── Data for this exercise ──

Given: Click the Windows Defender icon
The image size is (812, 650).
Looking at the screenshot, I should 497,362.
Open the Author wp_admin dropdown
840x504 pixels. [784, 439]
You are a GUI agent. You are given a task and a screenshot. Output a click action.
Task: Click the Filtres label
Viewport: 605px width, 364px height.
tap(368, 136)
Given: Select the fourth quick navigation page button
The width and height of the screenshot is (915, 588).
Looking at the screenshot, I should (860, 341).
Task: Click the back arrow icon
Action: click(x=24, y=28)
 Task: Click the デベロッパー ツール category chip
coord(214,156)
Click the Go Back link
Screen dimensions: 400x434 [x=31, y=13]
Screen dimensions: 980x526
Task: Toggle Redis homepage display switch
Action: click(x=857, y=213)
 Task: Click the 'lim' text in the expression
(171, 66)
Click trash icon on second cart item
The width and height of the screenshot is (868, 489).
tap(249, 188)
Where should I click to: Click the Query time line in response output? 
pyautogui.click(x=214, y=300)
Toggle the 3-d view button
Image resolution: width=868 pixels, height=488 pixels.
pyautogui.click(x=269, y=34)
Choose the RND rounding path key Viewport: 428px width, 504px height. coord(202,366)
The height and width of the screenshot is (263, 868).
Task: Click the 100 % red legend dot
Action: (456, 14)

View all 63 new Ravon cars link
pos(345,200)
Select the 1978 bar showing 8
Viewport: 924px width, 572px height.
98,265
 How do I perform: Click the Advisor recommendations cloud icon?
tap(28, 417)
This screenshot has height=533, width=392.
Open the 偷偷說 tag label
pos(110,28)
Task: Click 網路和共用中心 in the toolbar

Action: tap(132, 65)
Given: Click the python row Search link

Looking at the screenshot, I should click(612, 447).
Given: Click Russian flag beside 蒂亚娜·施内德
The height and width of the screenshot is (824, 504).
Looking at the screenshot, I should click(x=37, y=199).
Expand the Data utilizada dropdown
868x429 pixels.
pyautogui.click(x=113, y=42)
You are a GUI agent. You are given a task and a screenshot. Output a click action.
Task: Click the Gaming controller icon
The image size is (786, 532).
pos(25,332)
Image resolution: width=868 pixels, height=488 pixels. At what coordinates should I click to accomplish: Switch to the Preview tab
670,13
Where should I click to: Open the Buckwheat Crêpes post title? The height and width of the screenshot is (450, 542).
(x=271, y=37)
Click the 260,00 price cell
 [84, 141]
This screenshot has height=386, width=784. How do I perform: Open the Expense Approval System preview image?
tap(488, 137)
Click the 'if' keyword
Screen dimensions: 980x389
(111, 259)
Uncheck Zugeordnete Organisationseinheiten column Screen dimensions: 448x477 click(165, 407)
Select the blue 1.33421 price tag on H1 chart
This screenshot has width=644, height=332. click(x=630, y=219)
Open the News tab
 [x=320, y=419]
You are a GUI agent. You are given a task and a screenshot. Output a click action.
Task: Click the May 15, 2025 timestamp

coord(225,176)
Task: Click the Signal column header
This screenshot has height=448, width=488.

───

▶ [Problem to solve]: Wherever the string "button" is found in the listing above, copy the line that contains it.

▶ [Reply]:
Given: Select the fourth quick navigation page button
Toggle the 3-d view button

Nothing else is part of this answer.